Peace comes, whether in Germany, Japan, Vietnam, or the Falklands, when victory and defeat adjudicate the issues at hand. Thus, there will be no settlement in the Middle East until the Palestinians accept that the effort to destroy Israel leads not to political advantage but to their own destruction, a realization that might just discredit the corrupt tribal apparatus of the Palestinian Authority. The present cold war of sorts, akin to our own struggle with the Soviet Union, will eventually lead to a day of reckoning for the Palestinians after Israel has finished its fence, withdrawn from Gaza, and consolidated remaining settlements in line with its own strategic advantage.

So time is not on the Palestinians’ side. The world elsewhere tires with the creepy global image of the masked jihadist as it continues to move toward open markets and free societies.
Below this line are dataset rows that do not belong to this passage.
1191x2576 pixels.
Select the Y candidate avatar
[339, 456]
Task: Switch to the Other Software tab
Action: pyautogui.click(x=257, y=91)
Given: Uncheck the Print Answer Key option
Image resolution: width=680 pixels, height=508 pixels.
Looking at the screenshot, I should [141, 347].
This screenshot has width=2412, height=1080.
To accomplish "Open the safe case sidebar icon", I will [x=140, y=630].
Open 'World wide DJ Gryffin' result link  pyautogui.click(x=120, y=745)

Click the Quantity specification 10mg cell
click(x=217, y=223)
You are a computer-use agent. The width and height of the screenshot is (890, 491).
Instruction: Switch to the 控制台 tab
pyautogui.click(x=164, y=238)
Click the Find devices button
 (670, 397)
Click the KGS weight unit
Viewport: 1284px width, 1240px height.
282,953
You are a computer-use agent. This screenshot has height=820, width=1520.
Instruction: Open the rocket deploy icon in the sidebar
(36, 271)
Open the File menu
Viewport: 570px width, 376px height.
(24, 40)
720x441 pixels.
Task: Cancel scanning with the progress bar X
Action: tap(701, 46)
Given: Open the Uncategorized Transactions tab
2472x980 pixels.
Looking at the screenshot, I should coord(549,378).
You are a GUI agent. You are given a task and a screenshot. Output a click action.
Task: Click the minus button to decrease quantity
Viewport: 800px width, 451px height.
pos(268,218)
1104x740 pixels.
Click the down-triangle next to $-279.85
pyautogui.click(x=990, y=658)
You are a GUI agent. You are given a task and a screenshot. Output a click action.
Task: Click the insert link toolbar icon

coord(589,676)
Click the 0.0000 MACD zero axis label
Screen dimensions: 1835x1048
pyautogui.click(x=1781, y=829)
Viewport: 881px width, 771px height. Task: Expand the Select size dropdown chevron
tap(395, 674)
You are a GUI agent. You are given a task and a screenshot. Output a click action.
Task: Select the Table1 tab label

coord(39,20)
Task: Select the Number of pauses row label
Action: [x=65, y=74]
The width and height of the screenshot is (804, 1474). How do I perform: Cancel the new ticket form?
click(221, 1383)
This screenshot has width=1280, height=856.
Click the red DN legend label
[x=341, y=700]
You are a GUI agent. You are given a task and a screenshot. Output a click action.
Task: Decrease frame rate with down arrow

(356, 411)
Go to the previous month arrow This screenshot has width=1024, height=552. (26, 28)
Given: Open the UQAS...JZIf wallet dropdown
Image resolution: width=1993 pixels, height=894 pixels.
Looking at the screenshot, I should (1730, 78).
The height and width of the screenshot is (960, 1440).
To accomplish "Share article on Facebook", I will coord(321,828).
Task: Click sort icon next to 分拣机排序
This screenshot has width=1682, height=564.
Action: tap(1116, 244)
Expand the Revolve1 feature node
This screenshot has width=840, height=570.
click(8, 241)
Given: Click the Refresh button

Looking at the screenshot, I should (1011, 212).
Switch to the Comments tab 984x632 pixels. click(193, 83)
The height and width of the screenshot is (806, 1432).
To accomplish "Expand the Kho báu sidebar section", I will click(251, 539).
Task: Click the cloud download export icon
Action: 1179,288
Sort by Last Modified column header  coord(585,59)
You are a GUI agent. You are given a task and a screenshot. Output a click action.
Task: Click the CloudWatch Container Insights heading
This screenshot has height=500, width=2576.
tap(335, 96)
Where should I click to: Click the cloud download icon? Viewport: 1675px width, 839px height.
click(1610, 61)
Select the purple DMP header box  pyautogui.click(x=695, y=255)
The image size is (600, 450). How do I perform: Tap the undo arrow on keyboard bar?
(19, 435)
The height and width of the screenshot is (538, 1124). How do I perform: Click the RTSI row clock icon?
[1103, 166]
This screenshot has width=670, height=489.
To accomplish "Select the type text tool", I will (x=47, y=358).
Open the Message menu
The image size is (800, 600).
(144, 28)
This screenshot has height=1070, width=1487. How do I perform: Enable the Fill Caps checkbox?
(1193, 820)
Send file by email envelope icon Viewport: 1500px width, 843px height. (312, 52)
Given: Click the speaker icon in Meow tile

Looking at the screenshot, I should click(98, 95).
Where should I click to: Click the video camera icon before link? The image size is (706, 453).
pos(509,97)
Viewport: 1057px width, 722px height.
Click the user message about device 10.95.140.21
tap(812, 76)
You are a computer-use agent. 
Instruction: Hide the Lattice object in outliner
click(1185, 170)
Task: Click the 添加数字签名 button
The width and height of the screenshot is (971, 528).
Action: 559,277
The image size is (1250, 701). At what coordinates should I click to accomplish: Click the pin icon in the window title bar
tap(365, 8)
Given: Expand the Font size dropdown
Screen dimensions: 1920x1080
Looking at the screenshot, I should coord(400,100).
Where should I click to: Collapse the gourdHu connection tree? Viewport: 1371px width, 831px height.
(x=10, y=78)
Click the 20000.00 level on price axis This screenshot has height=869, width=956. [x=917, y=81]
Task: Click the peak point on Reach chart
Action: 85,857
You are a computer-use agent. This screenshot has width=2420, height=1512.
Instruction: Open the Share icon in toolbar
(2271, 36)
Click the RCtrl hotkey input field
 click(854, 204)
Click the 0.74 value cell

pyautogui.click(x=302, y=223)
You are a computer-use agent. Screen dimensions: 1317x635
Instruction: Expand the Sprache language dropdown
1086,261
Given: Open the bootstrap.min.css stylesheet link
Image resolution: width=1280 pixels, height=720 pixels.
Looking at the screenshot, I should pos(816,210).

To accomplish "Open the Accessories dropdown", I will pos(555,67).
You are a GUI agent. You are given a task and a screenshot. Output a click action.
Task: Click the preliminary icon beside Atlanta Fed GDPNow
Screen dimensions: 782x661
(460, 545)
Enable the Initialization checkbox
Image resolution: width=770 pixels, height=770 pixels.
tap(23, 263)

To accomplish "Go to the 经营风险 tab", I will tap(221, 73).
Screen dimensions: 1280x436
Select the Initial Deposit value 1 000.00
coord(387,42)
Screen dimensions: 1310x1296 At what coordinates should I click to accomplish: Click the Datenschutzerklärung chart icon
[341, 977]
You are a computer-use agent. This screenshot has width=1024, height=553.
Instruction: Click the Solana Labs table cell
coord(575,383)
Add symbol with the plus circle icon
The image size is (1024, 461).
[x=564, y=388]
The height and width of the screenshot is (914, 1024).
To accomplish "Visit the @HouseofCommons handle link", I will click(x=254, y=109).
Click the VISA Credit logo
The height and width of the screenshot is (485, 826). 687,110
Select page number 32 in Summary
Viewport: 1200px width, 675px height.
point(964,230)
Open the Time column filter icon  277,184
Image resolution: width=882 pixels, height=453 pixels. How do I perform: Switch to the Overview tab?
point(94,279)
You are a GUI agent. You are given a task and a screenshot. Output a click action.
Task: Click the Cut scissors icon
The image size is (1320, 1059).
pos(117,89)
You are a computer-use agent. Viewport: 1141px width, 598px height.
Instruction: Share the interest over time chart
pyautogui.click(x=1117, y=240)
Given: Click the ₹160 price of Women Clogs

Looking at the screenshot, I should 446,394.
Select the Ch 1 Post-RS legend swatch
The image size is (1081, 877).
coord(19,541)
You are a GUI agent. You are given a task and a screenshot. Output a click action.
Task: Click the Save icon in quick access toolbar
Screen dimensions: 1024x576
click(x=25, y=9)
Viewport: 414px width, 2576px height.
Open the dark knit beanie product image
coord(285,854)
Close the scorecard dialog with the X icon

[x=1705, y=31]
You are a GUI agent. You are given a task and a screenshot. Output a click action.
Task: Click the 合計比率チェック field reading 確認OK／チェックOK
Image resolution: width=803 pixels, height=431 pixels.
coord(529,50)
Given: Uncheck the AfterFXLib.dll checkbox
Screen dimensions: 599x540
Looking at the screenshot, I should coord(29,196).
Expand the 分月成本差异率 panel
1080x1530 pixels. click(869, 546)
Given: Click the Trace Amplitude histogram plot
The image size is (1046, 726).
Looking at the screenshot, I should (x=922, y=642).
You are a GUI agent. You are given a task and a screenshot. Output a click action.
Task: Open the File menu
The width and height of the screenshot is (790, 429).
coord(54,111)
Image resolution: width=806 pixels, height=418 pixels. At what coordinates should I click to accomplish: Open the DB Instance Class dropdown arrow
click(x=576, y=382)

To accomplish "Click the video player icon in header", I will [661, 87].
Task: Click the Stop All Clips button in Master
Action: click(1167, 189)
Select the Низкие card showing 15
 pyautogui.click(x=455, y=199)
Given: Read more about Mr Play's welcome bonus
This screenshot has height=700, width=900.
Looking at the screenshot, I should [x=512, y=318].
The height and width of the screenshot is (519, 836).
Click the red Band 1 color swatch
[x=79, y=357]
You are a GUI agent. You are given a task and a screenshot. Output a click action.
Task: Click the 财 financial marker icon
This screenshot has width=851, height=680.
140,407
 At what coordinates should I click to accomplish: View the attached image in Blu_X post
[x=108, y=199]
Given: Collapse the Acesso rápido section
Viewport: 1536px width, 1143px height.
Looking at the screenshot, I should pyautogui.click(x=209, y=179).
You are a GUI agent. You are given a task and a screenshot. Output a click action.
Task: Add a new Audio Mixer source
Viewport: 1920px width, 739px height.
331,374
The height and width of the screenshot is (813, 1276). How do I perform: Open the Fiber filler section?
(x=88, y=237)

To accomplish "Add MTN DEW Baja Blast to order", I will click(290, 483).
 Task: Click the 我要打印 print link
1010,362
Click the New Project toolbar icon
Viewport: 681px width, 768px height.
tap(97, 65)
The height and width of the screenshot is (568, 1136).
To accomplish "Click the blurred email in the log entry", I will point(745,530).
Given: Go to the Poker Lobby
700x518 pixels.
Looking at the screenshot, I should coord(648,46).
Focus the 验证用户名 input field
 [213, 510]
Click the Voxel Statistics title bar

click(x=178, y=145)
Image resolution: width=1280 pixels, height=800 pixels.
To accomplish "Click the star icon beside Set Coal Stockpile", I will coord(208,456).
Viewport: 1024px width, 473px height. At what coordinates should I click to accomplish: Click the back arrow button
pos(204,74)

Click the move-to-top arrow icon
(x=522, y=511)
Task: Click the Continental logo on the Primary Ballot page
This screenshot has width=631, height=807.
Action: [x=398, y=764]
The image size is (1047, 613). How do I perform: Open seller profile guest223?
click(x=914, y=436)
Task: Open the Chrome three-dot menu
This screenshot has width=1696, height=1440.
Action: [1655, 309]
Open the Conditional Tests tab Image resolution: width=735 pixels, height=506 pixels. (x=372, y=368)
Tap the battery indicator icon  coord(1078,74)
Meanwhile, Palestine is closing itself off from its only window to the West, its tribal government free instead to trade and exchange ideas with the likes of Mubarak’s Egypt or the Assad dictatorship in Syria.

While George W. Bush gets few high marks from Dennis Ross for his relative distance from the minutiae that comprise this 800-page book, his larger post-9/11 vision of democratizing the Middle East may do what thousands of shuttle missions by the dutiful and honest Ross could not — if the virus of democracy let loose in Afghanistan and Iraq finally infects the West Bank. After all, the real problem in the Middle East has never been just a few thousand acres of disputed land. Instead, as was true during the Cold War, strife arises from the complete absence on one side of a legitimate government — as well as the subsidized mythologies of Palestinians that they could win from the Jews through suicide murder the honor, prosperity, and victory that they could never otherwise obtain through outright war or endemic tribal dictatorship.